What is required: Return every line of the material exactly.

######

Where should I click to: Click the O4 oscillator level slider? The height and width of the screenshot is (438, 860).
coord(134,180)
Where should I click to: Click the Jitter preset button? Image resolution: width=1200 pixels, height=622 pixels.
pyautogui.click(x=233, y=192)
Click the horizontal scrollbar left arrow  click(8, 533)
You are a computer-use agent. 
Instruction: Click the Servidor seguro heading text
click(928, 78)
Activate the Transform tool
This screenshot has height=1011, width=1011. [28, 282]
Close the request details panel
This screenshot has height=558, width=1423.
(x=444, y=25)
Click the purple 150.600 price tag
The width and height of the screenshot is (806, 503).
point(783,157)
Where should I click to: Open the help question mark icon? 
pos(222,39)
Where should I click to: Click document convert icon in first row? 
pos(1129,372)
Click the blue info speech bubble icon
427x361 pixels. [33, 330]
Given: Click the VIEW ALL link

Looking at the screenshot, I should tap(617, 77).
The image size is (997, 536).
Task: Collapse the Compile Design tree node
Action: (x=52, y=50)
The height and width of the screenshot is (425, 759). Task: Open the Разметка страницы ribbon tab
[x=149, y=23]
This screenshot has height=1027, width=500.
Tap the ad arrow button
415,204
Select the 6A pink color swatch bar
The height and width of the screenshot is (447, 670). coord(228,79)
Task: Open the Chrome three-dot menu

######

Task solution:
Where should I click to: Click the O4 oscillator level slider? The height and width of the screenshot is (438, 860).
coord(134,180)
Where should I click to: Click the Jitter preset button? Image resolution: width=1200 pixels, height=622 pixels.
pyautogui.click(x=233, y=192)
Click the horizontal scrollbar left arrow  click(8, 533)
You are a computer-use agent. 
Instruction: Click the Servidor seguro heading text
click(928, 78)
Activate the Transform tool
This screenshot has height=1011, width=1011. [28, 282]
Close the request details panel
This screenshot has height=558, width=1423.
(x=444, y=25)
Click the purple 150.600 price tag
The width and height of the screenshot is (806, 503).
point(783,157)
Where should I click to: Open the help question mark icon? 
pos(222,39)
Where should I click to: Click document convert icon in first row? 
pos(1129,372)
Click the blue info speech bubble icon
427x361 pixels. [33, 330]
Given: Click the VIEW ALL link

Looking at the screenshot, I should tap(617, 77).
The image size is (997, 536).
Task: Collapse the Compile Design tree node
Action: (x=52, y=50)
The height and width of the screenshot is (425, 759). Task: Open the Разметка страницы ribbon tab
[x=149, y=23]
This screenshot has height=1027, width=500.
Tap the ad arrow button
415,204
Select the 6A pink color swatch bar
The height and width of the screenshot is (447, 670). coord(228,79)
Task: Open the Chrome three-dot menu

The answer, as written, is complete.